start EXCERPT TO READ

As the annual climate conference (CoP29) in Azerbaijan heads towards a close on the 22nd, few signs of agreement on key issues such as finance for adaptation or a discussion on “unilateral restrictive trade measures,” which has the European Union’s Carbon Border Adjustment Mechanism (CBAM) at heart, are likely to find an agreement. Unless the Azerbaijani presidency pulls off a surprise at the last moment. In addition, the presidency managed to push through a carbon markets mechanism without any discussion on day one, to the chagrin of many developing nations, who see it as another opportunity for oil and gas-rich nations to indulge in further greenwashing.

Carbon credits mechanism: Article 6 of the Paris Agreement offers two options for trading:

Countries can enter into bilateral agreements and set their own rules, or they can participate in a United Nations-supervised market open to all. The potential risk of greenwashing remains high as polluters can claim environmental progress without actually reducing emissions. Experts also point out that it is an opaque mechanism that increases burden on poorer nations.

end EXCERPT TO READ

### [TASKS TO PERFORM]
a - In the CoP29 excerpt, what two options for trading does Article 6 of the Paris Agreement offer?
b - Please extend the CoP29 excerpt with a few sentences that pick up after its final line.

start DATASET RECORDS

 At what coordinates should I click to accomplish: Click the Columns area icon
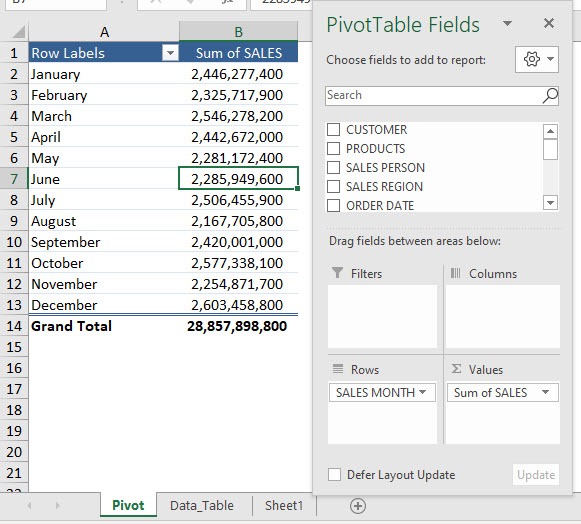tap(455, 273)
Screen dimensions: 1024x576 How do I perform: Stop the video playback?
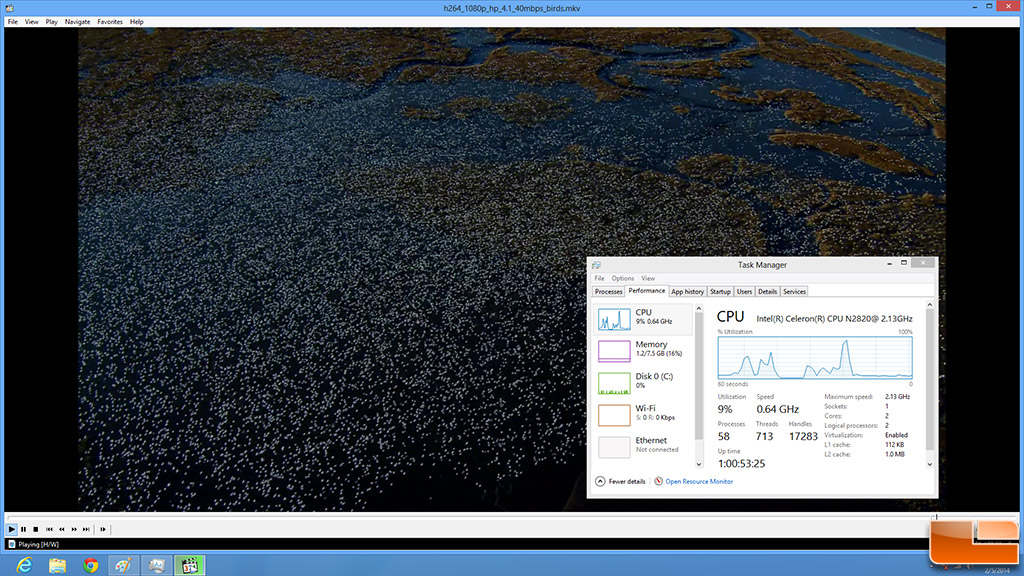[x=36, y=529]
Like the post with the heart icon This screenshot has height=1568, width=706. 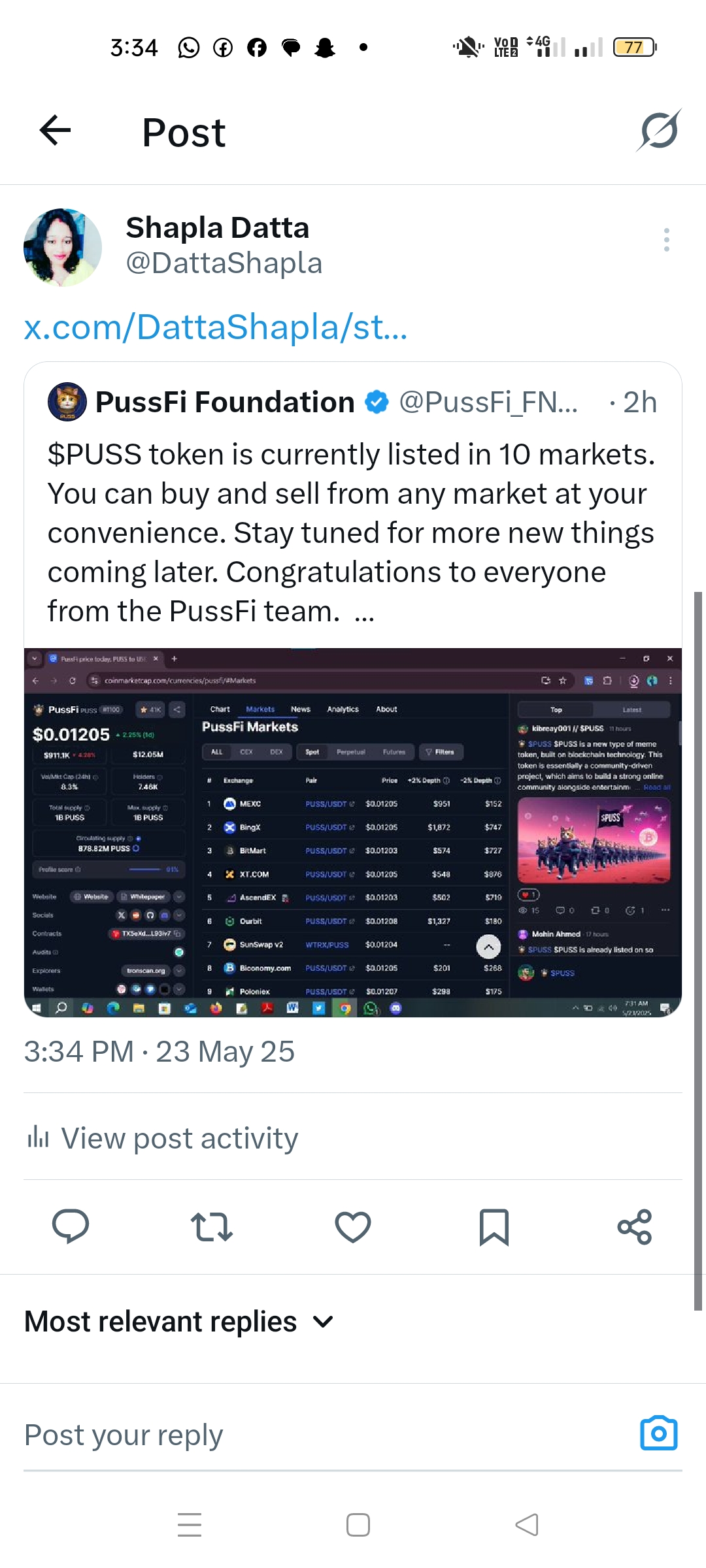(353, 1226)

end DATASET RECORDS

### [RESULTS IN ORDER]
a - Countries can make bilateral agreements with their own rules, or they can join a United Nations-supervised market open to all.

b -
No agreement was reached on these rules at COP28 as negotiations ended in a deadlock. At COP29, the Baku leadership chose to  bypass the inter-governmental process of discussions and debates to push through agreement on rules that are more or less the same what was termed insufficient by the coalitions of forest-dense nations that will be deeply impacted by badly framed rules.

Adaptation Finance: The New Collective Quantified Goals (NCQG) is among the most important topics being discussed at the in going COP29, replacing an annual commitment of $100 billion/year to be paid by developed countries to developing countries.

The main issues in the latest draft of the text include the exact amount of financing, ranging from $1 trillion to $2 trillion, and who is obligated to pay. Officials from India and China have already underscored the need to retain the “collective but differentiated responsibilities” as the underlying principle for any discussions on climate finance. China has also said that it will only agree to voluntary contributions, and developed countries should be responsible for mandatory contributions under the draft NCQG. However, the gap remains too high for any easy solution over the next few days as the US and Canada keep to the $100 bn and developing countries asking for $1.3 trillion. Given the incoming Trump government’s anti-climate change stance, nothing much can be expected to move on this crucial area of adaptation.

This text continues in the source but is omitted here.